On May 24, 2012, Conmed Healthcare Management, Inc. (the “Company”) held its 2012 Annual Meeting of Stockholders (the “2012 Annual Meeting”). The items listed below were submitted to a vote of the stockholders present, in person or by proxy, and entitled to vote at the 2012 Annual Meeting. Final voting results are shown below.
(1) Election of the following individuals to serve as directors of the Company until the next annual meeting or until their successors have been duly elected or appointed and qualified.
Election of Directors |
For |
Withheld |
Abstain |
Broker Non-Votes |
John Pappajohn | 10,778,717 | 698,255 | 0 | 1,677,034 |
Richard W. Turner | 10,801,144 | 675,828 | 0 | 1,677,034 |
Edward B. Berger | 11,339,711 | 137,261 | 0 | 1,677,034 |
John W. Colloton | 11,343,211 | 133,761 | 0 | 1,677,034 |
Charles Crocker | 11,339,711 | 137,261 | 0 | 1,677,034 |
Jeffrey W. Runge | 11,339,711 | 137,261 | 0 | 1,677,034 |
(2) Ratification of the appointment by the Audit Committee of the Company’s Board of Directors of McGladrey & Pullen, LLP to serve as the independent auditors of the Company for the fiscal year ending December 31, 2012.

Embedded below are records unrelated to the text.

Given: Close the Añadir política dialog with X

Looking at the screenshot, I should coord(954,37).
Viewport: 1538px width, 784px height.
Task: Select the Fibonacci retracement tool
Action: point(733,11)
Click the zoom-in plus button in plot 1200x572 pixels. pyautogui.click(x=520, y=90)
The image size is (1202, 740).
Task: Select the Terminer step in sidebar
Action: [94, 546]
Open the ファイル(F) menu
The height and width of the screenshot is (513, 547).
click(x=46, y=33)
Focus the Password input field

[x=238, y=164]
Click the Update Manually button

Ratification of Independent Auditors |
For |
Against |
Abstain |
Broker Non-Votes | |
13,123,431 | 30,575 | 0 | 0 |
(3) Amendment of the Company’s 2007 Stock Option Plan, as amended (the “2007 Plan”) to increase the number of shares of common stock, par value $.0001 per share, reserved for issuance under the 2007 Plan from three million one hundred thousand (3,100,000) to four million one hundred thousand (4,100,000) (“Amendment No. 4”). A copy of Amendment No. 4 to the 2007 Plan is attached hereto as Exhibit 10.1.
Approval of Amendment to 2007 Plan |
For |
Against |
Abstain |
Broker Non-Votes |
8,981,295 | 2,492,877 | 2,800 | 1,677,034 |
Item 9.01. | Financial Statements and Exhibits. |
(d) Exhibits
Exhibit No. | Description |
10.1 | Amendment No. 4 to the 2007 Plan. |
SIGNATURE
Pursuant to the requirements of the Securities Exchange Act of 1934, the registrant has duly caused this report to be signed on its behalf by the undersigned hereunto duly authorized.
CONMED HEALTHCARE MANAGEMENT, INC. | ||
By: | __/s/ Thomas W. Fry________________ | |
Name: | Thomas W. Fry | |
Title: | Senior Vice President, Chief Financial Officer and Secretary | |
Date: May 30, 2012
Exhibit 10.1
Conmed healthcare management, inc.
2007 stock option plan
Amendment No. 4
Pursuant to Section 12.1 of the Conmed Healthcare Management, Inc. 2007 Stock Option Plan, as amended (the “Plan”), and in accordance with the resolutions of the Board of Directors of Conmed Healthcare Management, Inc. adopted on March 1, 2012, the first sentence of Section 3 of the Plan is amended in its entirety to read as follows:
Subject to the provisions of Section 6.1.1 of the Plan, the total number of Shares which may be issued under Awards granted pursuant to this Plan shall not exceed four million one hundred thousand (4,100,000) Shares.